L’erosione silenziosa del miracolo coreano
La pressione economica si traduce in un costo umano crescente. Nel 2024 in Corea del Sud sono state registrate quasi 15mila suicidi, che rappresentano ormai la principale causa di decesso tra le persone sotto i cinquant’anni. Il Paese continua a registrare uno dei tassi più alti tra i membri dell’Ocse e i segnali di malessere sono evidenti anche in termini di salute mentale, con un forte aumento dei disturbi depressivi e un numero crescente di giovani che arrivano al pronto soccorso per episodi di autolesionismo.
Parallelamente cresce la quota di giovani che si ritirano completamente dalla vita economica e sociale. Centinaia di migliaia di persone sotto i trent’anni risultano inattive, né impiegate né in formazione, e molte dichiarano di essersi semplicemente fermate dopo aver incontrato un mercato del lavoro ostile. La promessa secondo cui l’istruzione garantirebbe mobilità si è incrinata, perché una parte significativa di questi inattivi è laureata. La contraddizione è evidente perché, mentre l’occupazione generale migliora e alcuni settori crescono, le grandi imprese continuano a privilegiare profili già esperti e investono in automazione e intelligenza artificiale, riducendo ulteriormente lo spazio per chi dovrebbe entrare ora nel mondo del lavoro.
Questo gruppo di giovani si trova esposto a tre crisi che altrove tendono a manifestarsi separatamente, ma che in Corea si sovrappongono. Da un lato devono fare i conti con pressioni simili a quelle che conosciamo in Europa, dove un mercato del lavoro rigido fondato sull’anzianità si combina con un’alta disoccupazione giovanile e sistemi pensionistici sempre più fragili. Allo stesso tempo vivono dinamiche che ricordano gli Stati Uniti, perché l’intelligenza artificiale comincia a svalutare molte competenze specialistiche e il vantaggio salariale legato alla laurea si riduce. Su tutto ciò si innesta una disuguaglianza tipica delle economie emergenti, nelle quali ricchezza familiare e reti di conoscenze determinano l’accesso all’occupazione con logiche quasi feudali.
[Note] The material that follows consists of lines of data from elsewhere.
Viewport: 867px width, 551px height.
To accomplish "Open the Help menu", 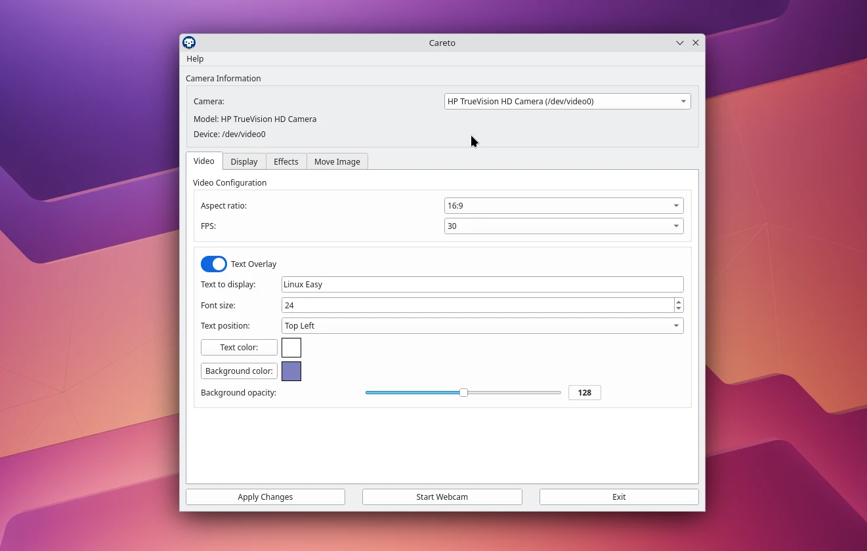I will 195,59.
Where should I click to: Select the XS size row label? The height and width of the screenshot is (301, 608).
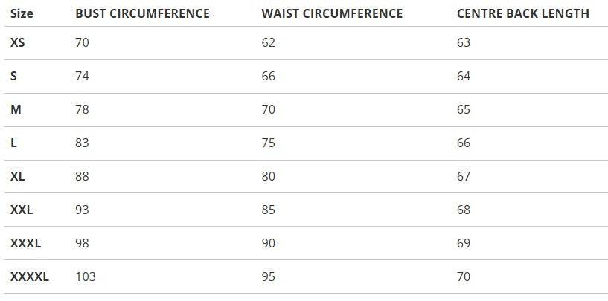tap(18, 43)
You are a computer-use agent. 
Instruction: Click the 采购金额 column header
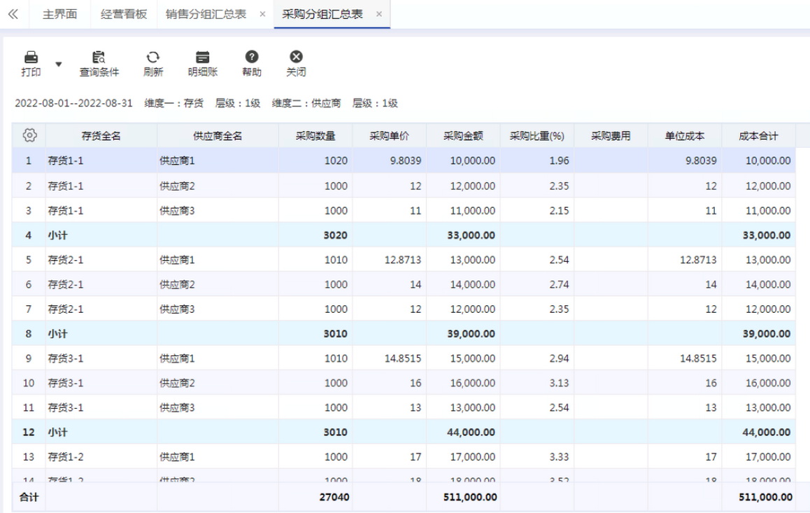(462, 136)
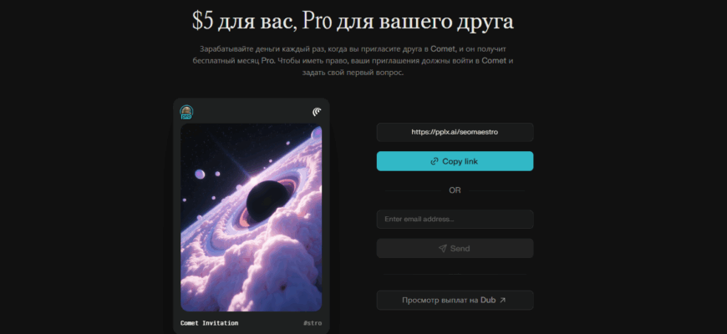
Task: Open Просмотр выплат на Dub
Action: coord(455,301)

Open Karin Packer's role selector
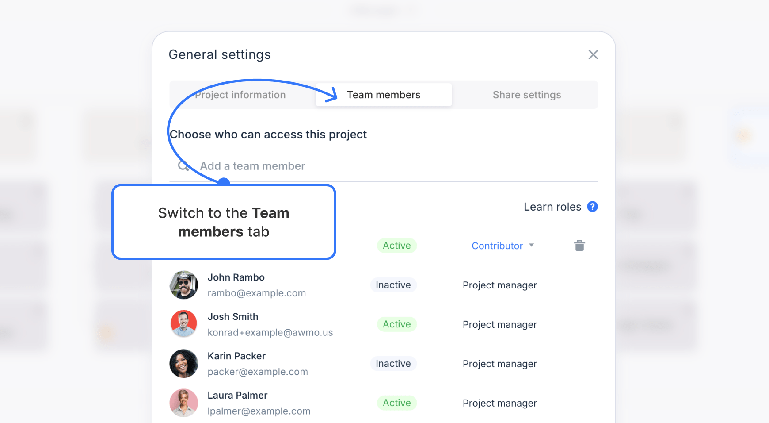click(x=499, y=363)
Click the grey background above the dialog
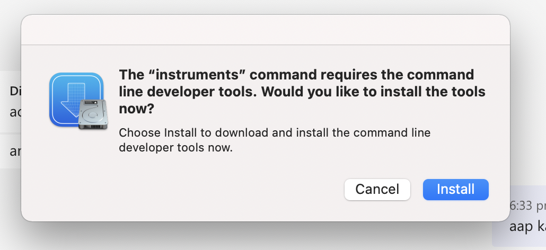This screenshot has width=546, height=250. click(x=265, y=6)
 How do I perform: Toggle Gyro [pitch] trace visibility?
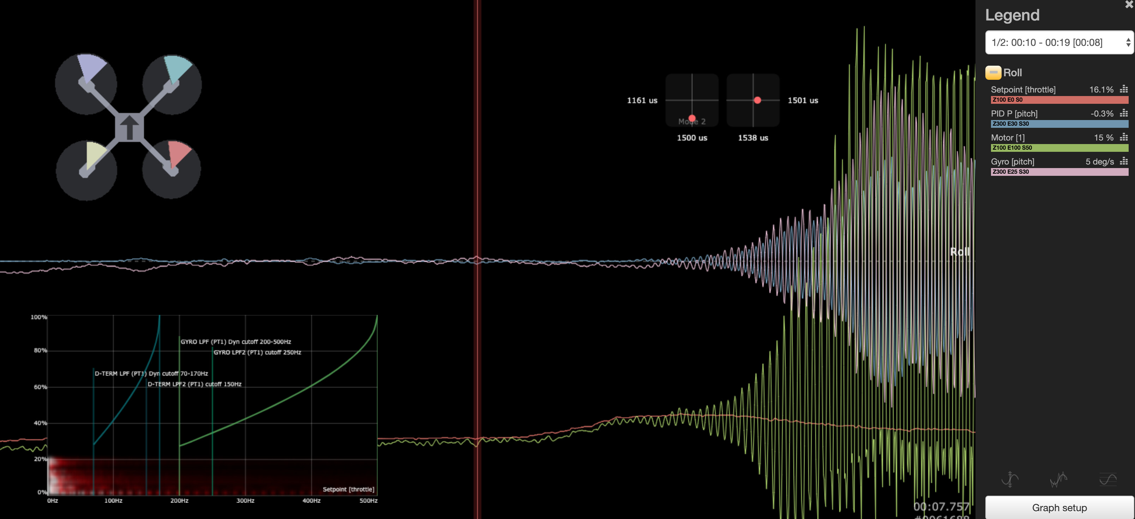pyautogui.click(x=1012, y=162)
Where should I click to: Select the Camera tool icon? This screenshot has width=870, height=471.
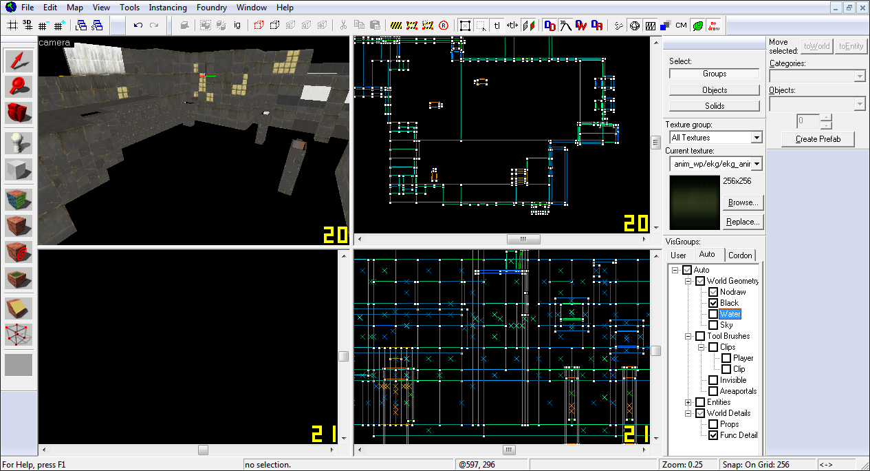[x=19, y=112]

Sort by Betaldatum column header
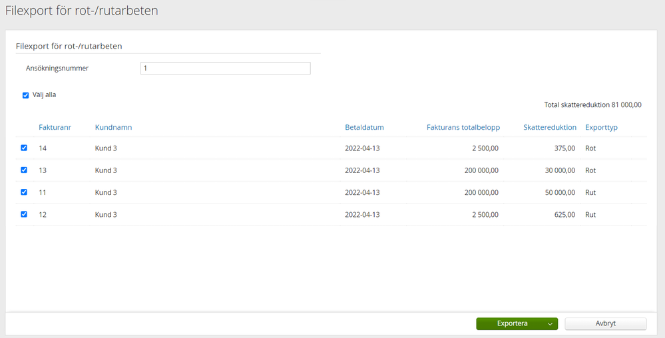tap(364, 128)
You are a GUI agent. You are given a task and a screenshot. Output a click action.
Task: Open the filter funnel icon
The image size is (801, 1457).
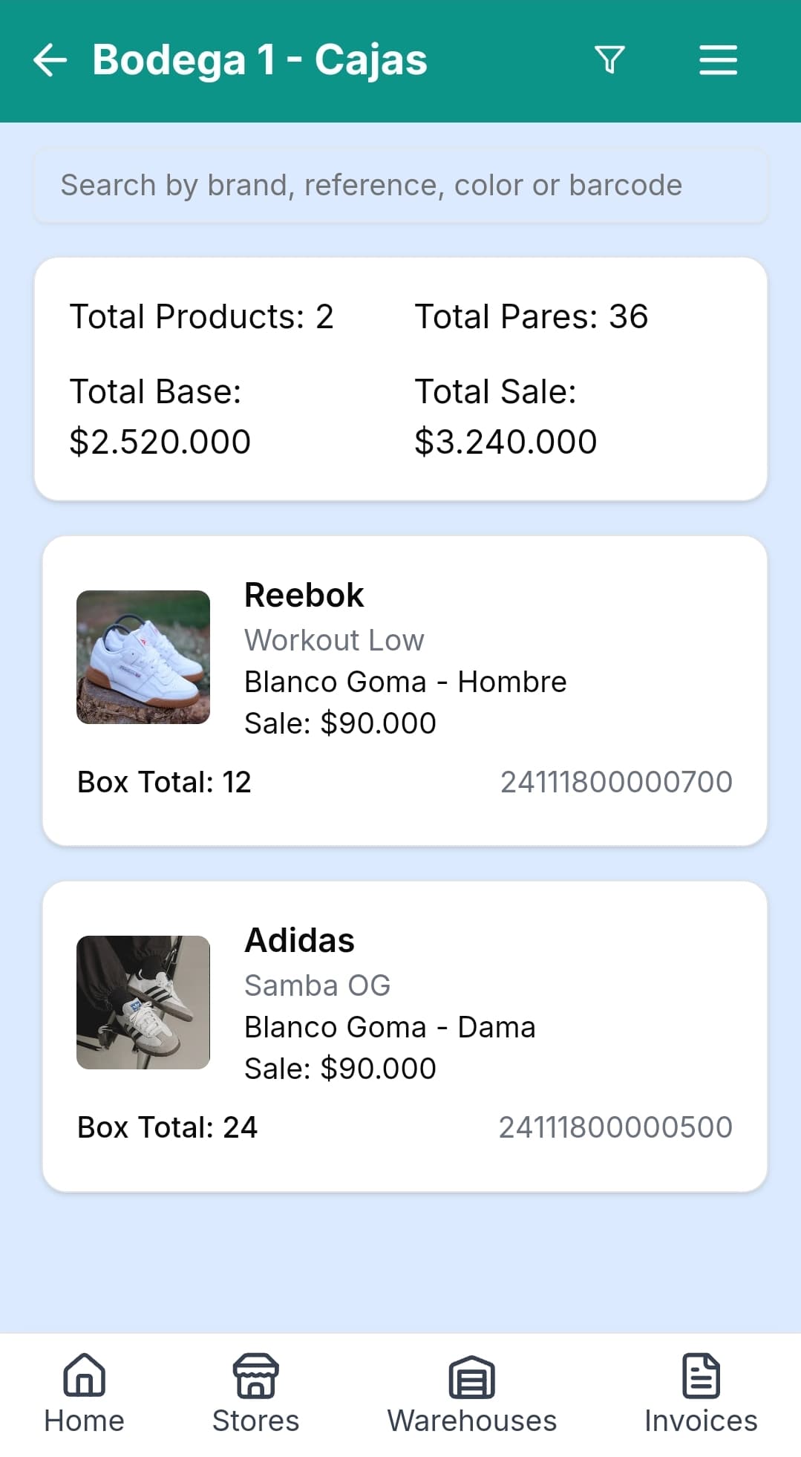click(609, 59)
Il risultato è una società che continua a misurare il successo attraverso gli indicatori macroeconomici mentre allo stesso tempo vede sgretolarsi il tessuto sociale, che si fa sempre più debole. Il debito è il filo che tiene insieme questa contraddizione, divenuta ormai insostenibile. La Corea del Sud ha alimentato la propria espansione trasferendo tutti i costi della riproduzione sociale sugli individui e sulle famiglie, trasformando il debito in un elemento permanente dell’esistenza quotidiana. Il modello di sviluppo sudcoreano appare così come un esperimento di crescita privo di inclusione, nel quale l’eccellenza economica convive con un’esclusione di massa e in cui un’intera generazione rimane intrappolata tra la necessità di indebitarsi per andare avanti e l’impossibilità concreta di liberarsi dai debiti.